** Provided text **
Province, city hope to build permanent housing by 2022
For some members of Victoria’s unhoused community, the long wait for a roof over their heads is almost over. With temporary housing units almost complete at Royal Athletic Park and Russell Street, BC Housing has begun offering spots to those sheltering in parks around the Capital Regional District (CRD). Those offered spaces at Russell Street began moving to their new temporary housing between May 3-5. The tiny houses at Royal Athletic Park will be ready in mid-May.
The units at Royal Athletic Park, constructed out of old shipping containers by Aryze Developments, will house about 30 people. The Russell Street location, in Vic West, will house another 70. The units will be operated by Our Place Society and will provide wraparound services such as mental health and addiction supports.
Despite the opening of new temporary housing spaces, challenges remain. Advocates in the community say the temporary spaces are no substitute for real homes. With the return of the bylaw prohibiting overnight camping in parks, bylaw officers have been directed to enforce restrictions against those who have refused offers of housing.
From parks to beds
Unhoused people living in Victoria have been promised permanent housing within the next two years by the province.
BC Housing has been busy buying old buildings, many of them hotels, and developing temporary shelters since last March. Hotels include Paul’s Motor Inn, the Comfort Inn and Suites, and Capital City Center Hotel.
Despite these efforts, over 200 members of Victoria’s unhoused population ended up in parks around the city, first at Topaz Park and along Pandora Avenue before their closure, and later at Beacon Hill Park, Central Park, and Stadacona Park. This represents only a fraction of the over 1 500 people estimated to be unhoused in the CRD. Community members lobbied for the reinstatement of the Parks Regulation Bylaw, the bylaw that prohibits daytime camping, citing theft, mass littering, and a general feeling of danger. As of writing, just under 30 000 people had signed a petition to “Save Beacon Hill.”
BC Housing says they have already moved 124 people into temporary shelters over the past year at sites such as the Save-on-Foods Memorial Centre with the aim of providing them permanent housing by 2022.

** Activity 1 **
Retype word for word the part of the housing article that opens with "Despite the opening" and closes with "City Center Hotel.".
** Activity 2 **
According to the housing article, which organization will operate the temporary units at Royal Athletic Park and Russell Street?
** Activity 3 **
Using the housing article, explain why community members lobbied for the reinstatement of the Parks Regulation Bylaw.
Rely only on the housing article for your answers.

** Given material **
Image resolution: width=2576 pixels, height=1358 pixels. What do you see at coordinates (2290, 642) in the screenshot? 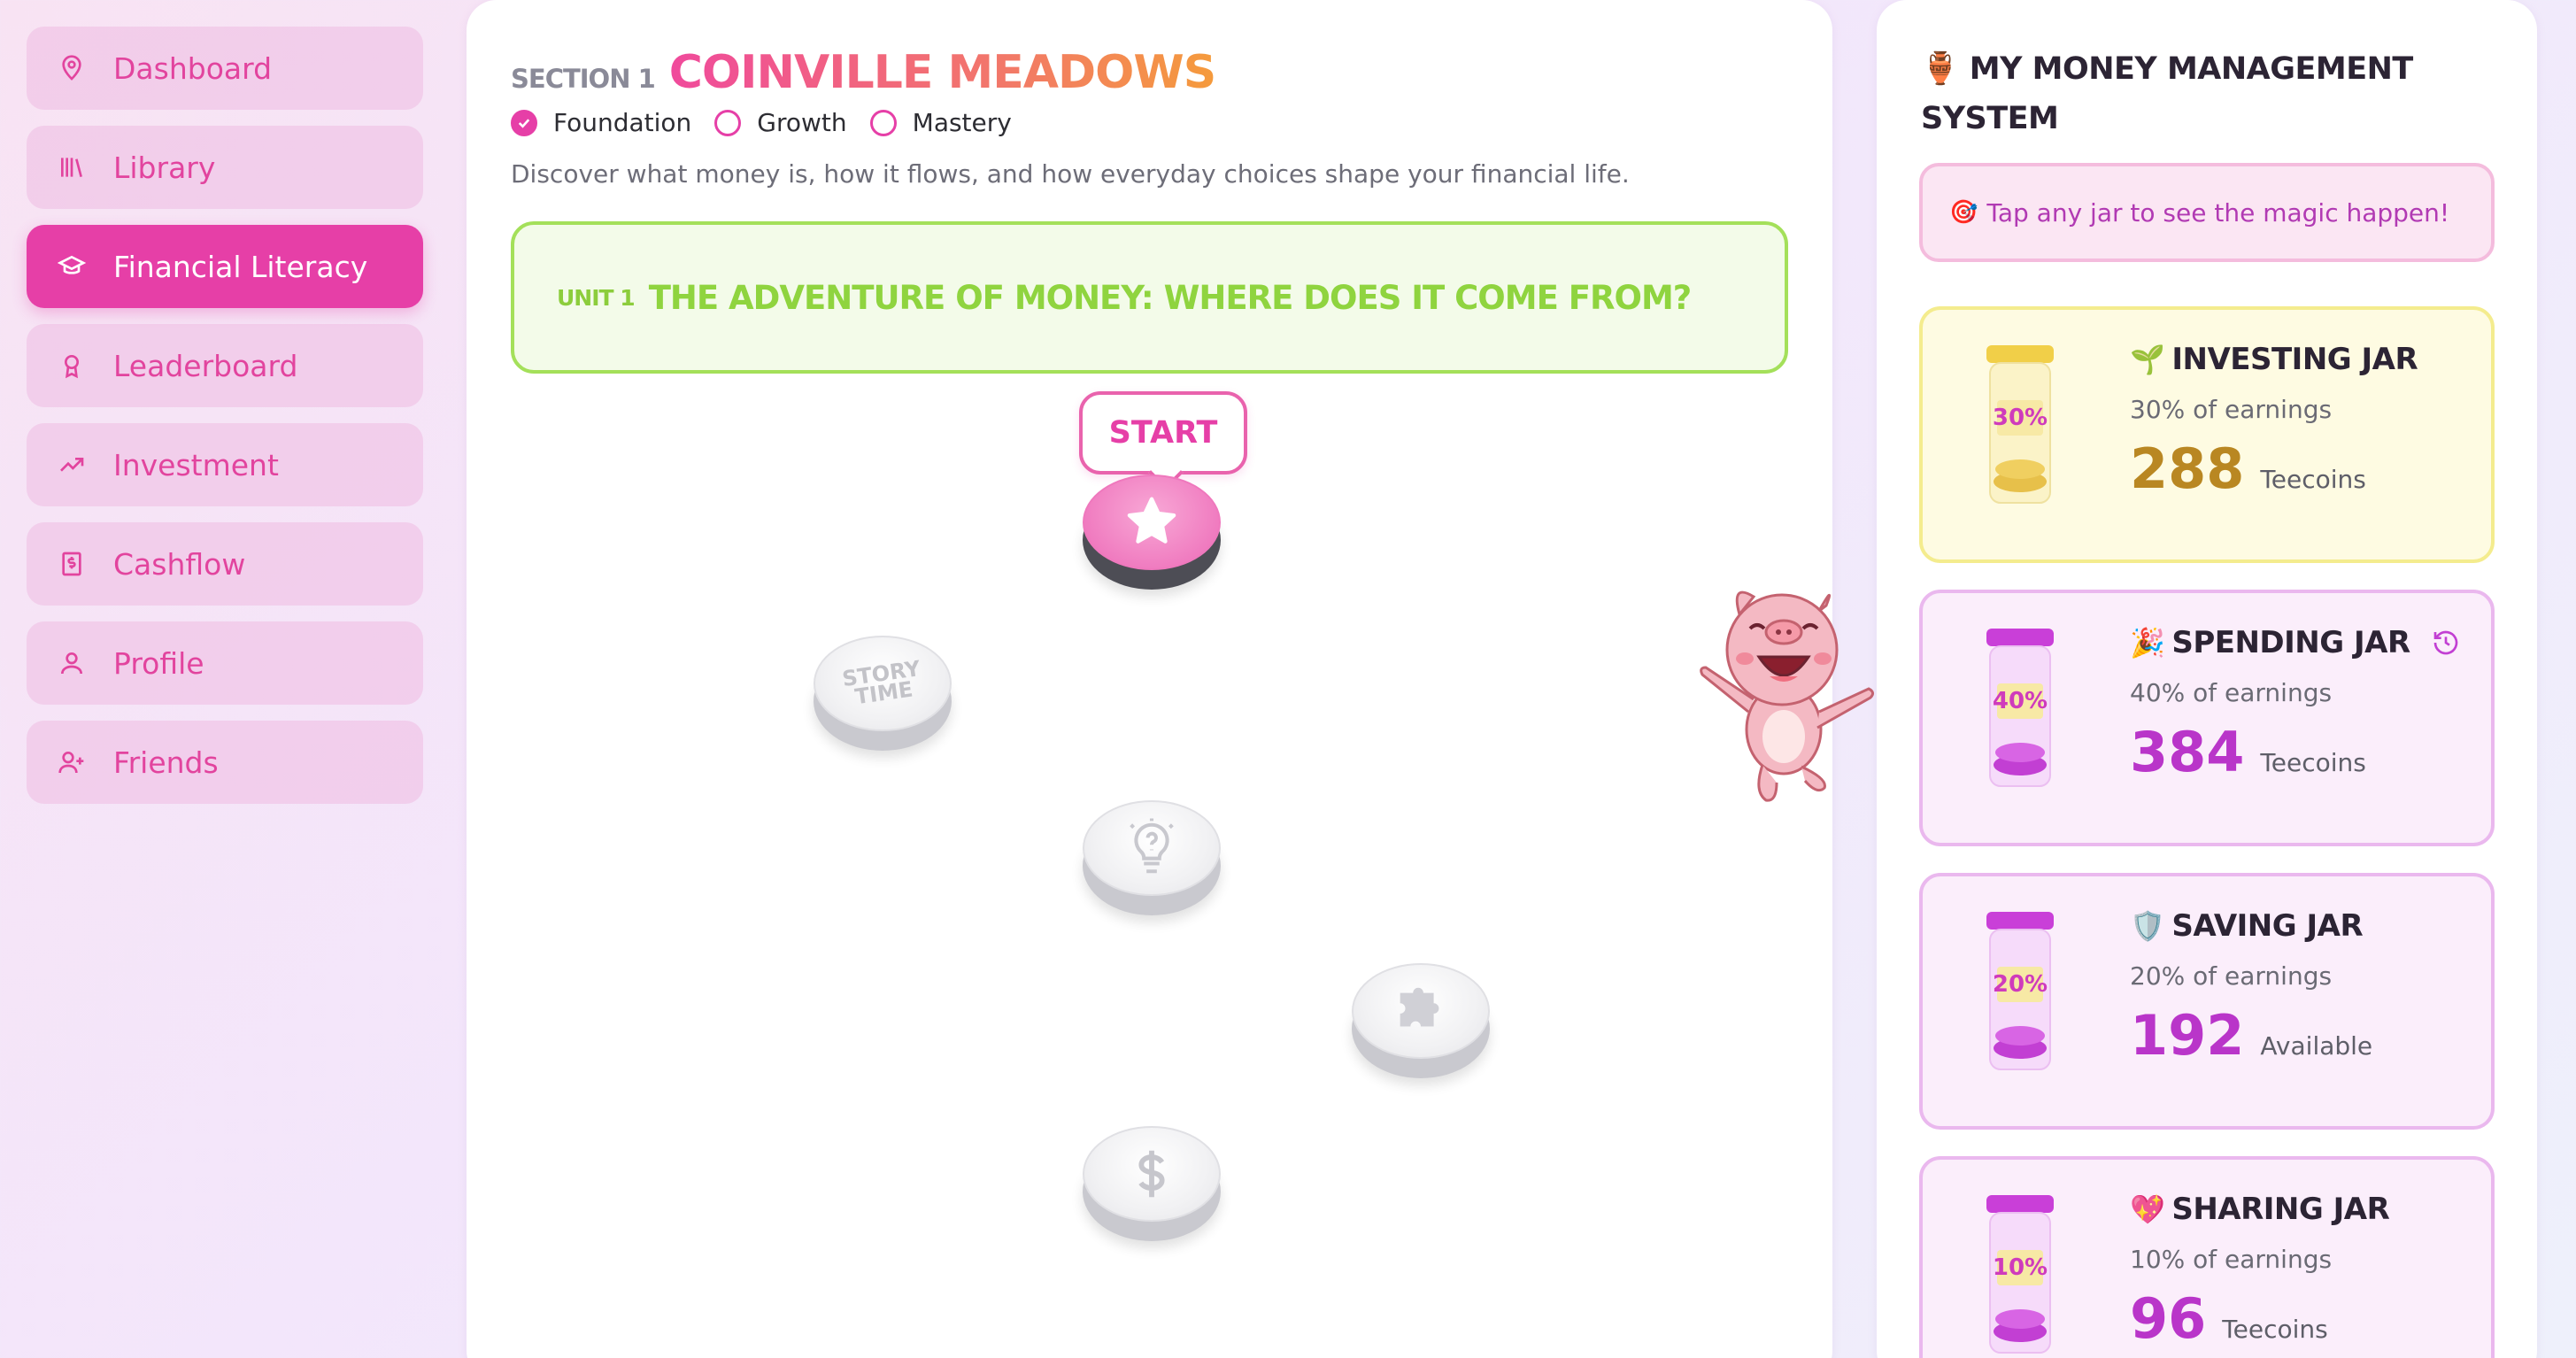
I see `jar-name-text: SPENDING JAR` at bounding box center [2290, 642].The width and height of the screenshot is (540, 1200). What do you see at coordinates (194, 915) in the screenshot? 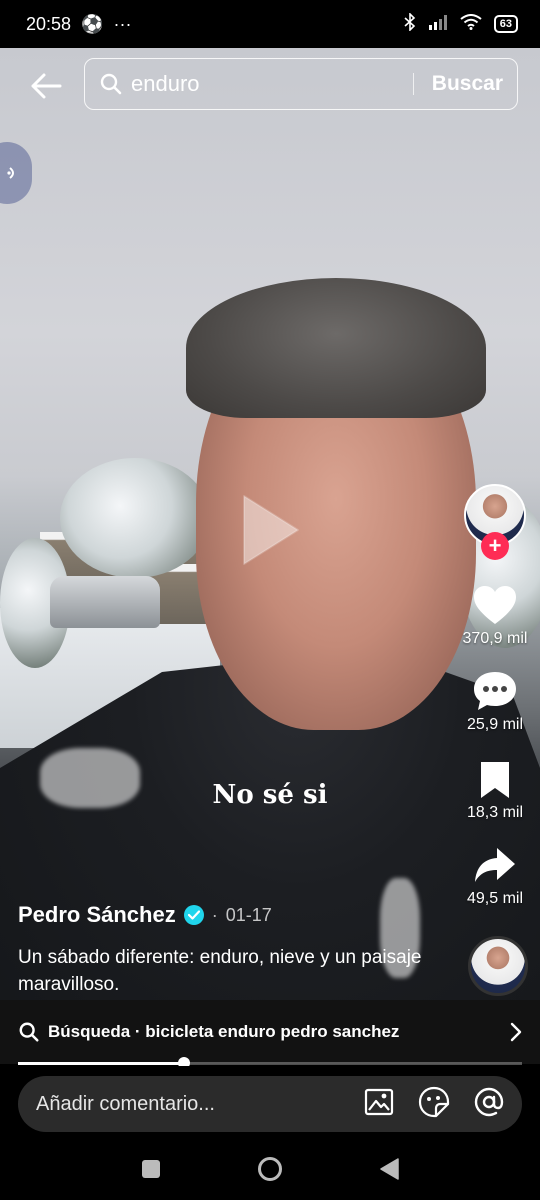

** Task output 1 **
Despite the opening of new temporary housing spaces, challenges remain. Advocates in the community say the temporary spaces are no substitute for real homes. With the return of the bylaw prohibiting overnight camping in parks, bylaw officers have been directed to enforce restrictions against those who have refused offers of housing.
From parks to beds
Unhoused people living in Victoria have been promised permanent housing within the next two years by the province.
BC Housing has been busy buying old buildings, many of them hotels, and developing temporary shelters since last March. Hotels include Paul’s Motor Inn, the Comfort Inn and Suites, and Capital City Center Hotel.

** Task output 2 **
Our Place Society.

** Task output 3 **
Community members pushed to bring back the bylaw that prohibits daytime camping because of theft and mass littering. They also cited a general feeling of danger.